Provided entries:

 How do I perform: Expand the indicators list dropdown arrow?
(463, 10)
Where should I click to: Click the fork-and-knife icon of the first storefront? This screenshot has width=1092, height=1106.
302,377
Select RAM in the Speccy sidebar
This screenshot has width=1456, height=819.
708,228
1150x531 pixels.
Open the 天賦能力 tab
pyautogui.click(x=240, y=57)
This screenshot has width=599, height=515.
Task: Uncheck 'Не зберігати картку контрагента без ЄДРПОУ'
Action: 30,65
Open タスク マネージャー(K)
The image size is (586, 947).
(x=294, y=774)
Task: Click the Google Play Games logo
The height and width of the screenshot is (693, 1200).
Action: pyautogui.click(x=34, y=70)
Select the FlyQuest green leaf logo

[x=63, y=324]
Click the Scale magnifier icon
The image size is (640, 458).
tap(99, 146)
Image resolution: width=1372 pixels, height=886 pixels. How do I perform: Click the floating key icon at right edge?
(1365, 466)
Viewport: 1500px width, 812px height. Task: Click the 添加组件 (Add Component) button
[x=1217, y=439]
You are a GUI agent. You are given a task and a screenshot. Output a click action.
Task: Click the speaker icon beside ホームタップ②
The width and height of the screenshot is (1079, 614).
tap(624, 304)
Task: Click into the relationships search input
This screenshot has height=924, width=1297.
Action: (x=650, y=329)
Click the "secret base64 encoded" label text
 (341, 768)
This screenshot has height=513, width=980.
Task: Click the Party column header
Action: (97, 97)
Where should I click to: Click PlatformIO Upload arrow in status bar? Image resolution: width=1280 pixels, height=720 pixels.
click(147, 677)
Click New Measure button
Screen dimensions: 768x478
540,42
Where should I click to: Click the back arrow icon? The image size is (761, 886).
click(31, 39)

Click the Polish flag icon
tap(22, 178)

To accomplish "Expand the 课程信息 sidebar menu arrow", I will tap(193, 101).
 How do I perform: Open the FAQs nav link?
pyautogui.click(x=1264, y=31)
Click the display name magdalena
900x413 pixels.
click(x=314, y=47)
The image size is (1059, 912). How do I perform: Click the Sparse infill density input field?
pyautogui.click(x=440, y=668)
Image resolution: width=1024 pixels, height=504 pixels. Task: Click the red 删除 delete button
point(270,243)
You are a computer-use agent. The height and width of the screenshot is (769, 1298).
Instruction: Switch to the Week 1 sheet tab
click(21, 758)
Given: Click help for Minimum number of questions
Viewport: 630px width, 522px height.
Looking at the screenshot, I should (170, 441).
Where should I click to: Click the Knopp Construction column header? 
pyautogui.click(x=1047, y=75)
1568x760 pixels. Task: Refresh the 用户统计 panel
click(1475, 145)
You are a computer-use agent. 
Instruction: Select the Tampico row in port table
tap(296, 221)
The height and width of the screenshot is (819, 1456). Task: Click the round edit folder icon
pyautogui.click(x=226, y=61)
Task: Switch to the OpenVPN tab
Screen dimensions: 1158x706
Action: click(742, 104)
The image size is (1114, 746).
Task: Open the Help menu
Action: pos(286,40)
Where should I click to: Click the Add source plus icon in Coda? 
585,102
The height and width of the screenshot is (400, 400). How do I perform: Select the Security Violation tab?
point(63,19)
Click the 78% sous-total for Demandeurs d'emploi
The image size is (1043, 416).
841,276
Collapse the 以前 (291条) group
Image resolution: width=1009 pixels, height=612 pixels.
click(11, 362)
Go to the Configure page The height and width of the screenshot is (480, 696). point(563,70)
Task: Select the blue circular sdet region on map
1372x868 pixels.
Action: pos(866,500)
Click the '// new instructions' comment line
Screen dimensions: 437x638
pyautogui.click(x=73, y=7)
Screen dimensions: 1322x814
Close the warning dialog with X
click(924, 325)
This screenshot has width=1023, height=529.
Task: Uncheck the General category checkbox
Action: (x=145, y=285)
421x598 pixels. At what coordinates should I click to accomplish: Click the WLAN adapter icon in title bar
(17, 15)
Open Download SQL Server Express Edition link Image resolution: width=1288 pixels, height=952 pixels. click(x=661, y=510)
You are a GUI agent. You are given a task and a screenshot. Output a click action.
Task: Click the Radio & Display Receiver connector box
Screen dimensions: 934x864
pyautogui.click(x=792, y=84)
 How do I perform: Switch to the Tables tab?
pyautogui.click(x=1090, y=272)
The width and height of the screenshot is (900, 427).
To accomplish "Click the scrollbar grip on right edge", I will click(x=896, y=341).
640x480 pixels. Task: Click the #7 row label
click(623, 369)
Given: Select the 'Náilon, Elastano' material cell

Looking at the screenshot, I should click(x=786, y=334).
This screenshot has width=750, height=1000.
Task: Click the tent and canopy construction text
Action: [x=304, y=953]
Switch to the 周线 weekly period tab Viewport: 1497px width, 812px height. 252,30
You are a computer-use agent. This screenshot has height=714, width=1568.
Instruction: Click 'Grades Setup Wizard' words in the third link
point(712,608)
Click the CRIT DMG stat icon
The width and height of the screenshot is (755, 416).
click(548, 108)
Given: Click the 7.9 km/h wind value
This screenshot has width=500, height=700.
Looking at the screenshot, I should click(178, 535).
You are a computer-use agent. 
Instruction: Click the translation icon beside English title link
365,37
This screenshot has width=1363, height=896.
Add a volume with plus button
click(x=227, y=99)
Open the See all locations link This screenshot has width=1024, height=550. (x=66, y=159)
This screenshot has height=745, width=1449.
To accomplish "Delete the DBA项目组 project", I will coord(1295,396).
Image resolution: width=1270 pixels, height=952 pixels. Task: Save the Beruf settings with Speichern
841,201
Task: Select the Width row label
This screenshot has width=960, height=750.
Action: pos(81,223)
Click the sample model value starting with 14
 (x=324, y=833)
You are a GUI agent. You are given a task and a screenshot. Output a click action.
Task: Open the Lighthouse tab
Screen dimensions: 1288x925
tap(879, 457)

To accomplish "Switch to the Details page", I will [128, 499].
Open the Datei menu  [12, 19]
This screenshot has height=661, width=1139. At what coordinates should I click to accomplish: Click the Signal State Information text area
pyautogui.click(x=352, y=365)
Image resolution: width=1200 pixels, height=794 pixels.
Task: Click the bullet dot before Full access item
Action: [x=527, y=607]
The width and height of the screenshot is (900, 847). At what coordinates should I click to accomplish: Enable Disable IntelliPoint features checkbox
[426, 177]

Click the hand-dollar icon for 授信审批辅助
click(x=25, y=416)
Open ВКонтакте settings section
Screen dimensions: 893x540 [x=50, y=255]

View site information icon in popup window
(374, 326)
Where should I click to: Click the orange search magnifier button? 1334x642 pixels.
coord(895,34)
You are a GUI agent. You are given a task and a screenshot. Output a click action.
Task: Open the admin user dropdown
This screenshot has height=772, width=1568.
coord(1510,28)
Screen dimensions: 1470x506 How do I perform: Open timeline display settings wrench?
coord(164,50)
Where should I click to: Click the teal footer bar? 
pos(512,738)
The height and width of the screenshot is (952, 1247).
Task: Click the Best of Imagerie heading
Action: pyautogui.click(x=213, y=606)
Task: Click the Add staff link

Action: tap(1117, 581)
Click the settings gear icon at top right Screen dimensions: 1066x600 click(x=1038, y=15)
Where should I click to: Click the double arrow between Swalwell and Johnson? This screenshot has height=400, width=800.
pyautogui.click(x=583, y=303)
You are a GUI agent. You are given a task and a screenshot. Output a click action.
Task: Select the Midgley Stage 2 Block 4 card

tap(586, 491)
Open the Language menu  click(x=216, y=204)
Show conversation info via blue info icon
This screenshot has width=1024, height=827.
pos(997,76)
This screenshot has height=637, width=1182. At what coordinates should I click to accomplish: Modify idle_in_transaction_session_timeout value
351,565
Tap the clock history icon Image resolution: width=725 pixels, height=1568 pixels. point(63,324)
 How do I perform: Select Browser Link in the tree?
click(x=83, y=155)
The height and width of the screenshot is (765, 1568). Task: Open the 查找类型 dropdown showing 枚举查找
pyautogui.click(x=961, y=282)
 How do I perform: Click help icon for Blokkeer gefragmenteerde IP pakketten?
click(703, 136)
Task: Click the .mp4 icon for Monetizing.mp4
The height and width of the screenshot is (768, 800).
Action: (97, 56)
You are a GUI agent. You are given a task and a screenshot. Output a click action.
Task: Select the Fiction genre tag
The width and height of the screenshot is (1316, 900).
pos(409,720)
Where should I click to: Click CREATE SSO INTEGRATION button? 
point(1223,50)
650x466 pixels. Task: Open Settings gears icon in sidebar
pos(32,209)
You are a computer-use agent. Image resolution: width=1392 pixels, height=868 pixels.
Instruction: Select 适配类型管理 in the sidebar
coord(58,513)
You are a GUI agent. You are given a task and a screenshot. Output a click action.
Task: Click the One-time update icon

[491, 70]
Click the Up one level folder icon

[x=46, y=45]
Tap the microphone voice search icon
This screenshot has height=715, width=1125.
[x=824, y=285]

Directions for this task:
Set down the lines above as they stand, starting with the first line and ending with the line that contains "1150x531 pixels.".

Your solution:
 How do I perform: Expand the indicators list dropdown arrow?
(463, 10)
Where should I click to: Click the fork-and-knife icon of the first storefront? This screenshot has width=1092, height=1106.
302,377
Select RAM in the Speccy sidebar
This screenshot has width=1456, height=819.
708,228
1150x531 pixels.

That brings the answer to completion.